Fabricar esos hitos es turismo cinematográfico. Coloca, en la pantalla de cine y en el salón de las casas, objetos y lugares de deseo de los que puede aspirarse a tocar algún día con la punta de los dedos.
Diseñan pseudohéroes a los que imitar, a los que plagiar y fardar ante la pareja. Es un esquema tan obvio que apela a la inocencia del espectador. Basta con asumir que hoy, al ciudadano medio, se le puede fabricar su paraíso en el rectángulo resplandeciente.
La réplica de ambiciones, la anodina repetición de clichés, el turismo cinematográfico no es más que otro ejemplo de la sobreprotección anímica que este modelo paternalista cocina para los, cada día más aborregados esperantes de ilusiones.

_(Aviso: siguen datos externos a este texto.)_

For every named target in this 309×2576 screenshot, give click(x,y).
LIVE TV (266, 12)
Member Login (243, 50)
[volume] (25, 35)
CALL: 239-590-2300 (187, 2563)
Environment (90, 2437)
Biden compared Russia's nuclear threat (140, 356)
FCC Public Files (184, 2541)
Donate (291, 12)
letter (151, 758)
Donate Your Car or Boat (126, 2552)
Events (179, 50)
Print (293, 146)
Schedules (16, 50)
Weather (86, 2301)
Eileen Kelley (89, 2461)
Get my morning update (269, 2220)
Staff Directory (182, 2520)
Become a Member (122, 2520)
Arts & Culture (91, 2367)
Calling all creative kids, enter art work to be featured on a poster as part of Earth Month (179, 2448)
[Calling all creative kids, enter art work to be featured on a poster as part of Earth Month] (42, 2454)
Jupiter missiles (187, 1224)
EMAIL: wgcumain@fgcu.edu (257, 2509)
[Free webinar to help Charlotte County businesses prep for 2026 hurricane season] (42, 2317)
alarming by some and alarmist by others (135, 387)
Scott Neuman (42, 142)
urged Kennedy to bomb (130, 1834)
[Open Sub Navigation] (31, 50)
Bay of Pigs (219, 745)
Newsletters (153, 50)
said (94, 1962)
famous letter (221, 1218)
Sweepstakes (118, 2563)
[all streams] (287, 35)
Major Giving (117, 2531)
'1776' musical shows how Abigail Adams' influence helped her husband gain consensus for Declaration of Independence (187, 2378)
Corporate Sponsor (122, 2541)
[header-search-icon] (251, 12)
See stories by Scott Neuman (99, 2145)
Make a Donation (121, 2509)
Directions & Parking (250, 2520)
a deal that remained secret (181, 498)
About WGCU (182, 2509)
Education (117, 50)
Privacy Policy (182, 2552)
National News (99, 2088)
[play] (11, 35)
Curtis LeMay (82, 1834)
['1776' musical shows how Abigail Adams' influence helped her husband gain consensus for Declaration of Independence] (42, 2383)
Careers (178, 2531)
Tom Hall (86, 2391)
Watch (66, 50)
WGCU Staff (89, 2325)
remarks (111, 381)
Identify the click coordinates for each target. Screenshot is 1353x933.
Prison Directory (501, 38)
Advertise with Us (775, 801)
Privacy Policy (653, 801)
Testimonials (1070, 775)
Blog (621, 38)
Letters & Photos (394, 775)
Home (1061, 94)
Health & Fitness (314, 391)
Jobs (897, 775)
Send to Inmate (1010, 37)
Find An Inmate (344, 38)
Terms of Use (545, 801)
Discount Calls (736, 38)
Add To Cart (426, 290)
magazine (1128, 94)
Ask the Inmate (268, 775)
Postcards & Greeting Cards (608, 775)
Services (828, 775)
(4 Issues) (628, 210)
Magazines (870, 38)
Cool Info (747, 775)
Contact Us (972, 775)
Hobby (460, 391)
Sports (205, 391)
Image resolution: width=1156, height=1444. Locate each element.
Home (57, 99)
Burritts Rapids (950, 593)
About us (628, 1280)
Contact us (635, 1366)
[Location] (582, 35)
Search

Las multinacionales y países pagan para conducir dócilmente a los espectadores hacia sus lugares de compra y vacaciones. Marcas de complementos inútiles, calles y barrios decorados se anuncian las veinticuatro horas por todos los rincones del globo.
La capacidad de explorar alternativas o
simplemente cuestionar la credibilidad de la ofrecida, queda anulada. Hay que
ver cine, es cultura. Merece la pena disfrutarlo de manera consciente.